◆ **Do this**: Reproduce the material below line for line without any change, beginning at the line that contains "This screenshot has width=592, height=446." and stopping after the line that contains "(x=238, y=244)".

======== Records provided

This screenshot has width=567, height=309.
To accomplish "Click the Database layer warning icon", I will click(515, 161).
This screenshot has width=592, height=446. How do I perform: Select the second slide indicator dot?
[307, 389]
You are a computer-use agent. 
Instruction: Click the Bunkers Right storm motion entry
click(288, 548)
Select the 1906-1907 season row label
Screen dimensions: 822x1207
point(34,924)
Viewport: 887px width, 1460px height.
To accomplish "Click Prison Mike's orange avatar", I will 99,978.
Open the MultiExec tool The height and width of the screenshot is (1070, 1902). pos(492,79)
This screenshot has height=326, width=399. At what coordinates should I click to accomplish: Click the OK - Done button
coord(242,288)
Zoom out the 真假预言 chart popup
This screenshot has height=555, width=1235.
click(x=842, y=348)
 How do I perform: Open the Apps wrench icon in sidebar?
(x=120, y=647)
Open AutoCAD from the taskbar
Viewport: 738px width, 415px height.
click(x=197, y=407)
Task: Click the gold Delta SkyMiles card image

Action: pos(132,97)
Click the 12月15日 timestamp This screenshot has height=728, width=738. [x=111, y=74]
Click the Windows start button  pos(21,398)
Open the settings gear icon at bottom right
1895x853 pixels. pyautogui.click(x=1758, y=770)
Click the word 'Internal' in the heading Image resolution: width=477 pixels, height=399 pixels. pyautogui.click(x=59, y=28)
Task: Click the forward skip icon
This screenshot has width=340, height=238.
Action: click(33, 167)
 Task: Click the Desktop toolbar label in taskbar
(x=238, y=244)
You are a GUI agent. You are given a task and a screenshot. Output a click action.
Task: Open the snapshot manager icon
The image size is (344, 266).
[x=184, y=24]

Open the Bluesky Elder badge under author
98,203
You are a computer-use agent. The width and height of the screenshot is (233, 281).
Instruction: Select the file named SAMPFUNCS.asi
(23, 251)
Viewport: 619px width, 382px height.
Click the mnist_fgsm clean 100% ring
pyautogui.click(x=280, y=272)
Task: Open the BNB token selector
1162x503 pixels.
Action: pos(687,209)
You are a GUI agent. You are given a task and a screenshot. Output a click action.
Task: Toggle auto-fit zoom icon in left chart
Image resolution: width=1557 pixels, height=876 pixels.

================

◆ **Response to this task**:
This screenshot has width=592, height=446. How do I perform: Select the second slide indicator dot?
[307, 389]
You are a computer-use agent. 
Instruction: Click the Bunkers Right storm motion entry
click(288, 548)
Select the 1906-1907 season row label
Screen dimensions: 822x1207
point(34,924)
Viewport: 887px width, 1460px height.
To accomplish "Click Prison Mike's orange avatar", I will 99,978.
Open the MultiExec tool The height and width of the screenshot is (1070, 1902). pos(492,79)
This screenshot has height=326, width=399. At what coordinates should I click to accomplish: Click the OK - Done button
coord(242,288)
Zoom out the 真假预言 chart popup
This screenshot has height=555, width=1235.
click(x=842, y=348)
 How do I perform: Open the Apps wrench icon in sidebar?
(x=120, y=647)
Open AutoCAD from the taskbar
Viewport: 738px width, 415px height.
click(x=197, y=407)
Task: Click the gold Delta SkyMiles card image

Action: pos(132,97)
Click the 12月15日 timestamp This screenshot has height=728, width=738. [x=111, y=74]
Click the Windows start button  pos(21,398)
Open the settings gear icon at bottom right
1895x853 pixels. pyautogui.click(x=1758, y=770)
Click the word 'Internal' in the heading Image resolution: width=477 pixels, height=399 pixels. pyautogui.click(x=59, y=28)
Task: Click the forward skip icon
This screenshot has width=340, height=238.
Action: click(33, 167)
 Task: Click the Desktop toolbar label in taskbar
(x=238, y=244)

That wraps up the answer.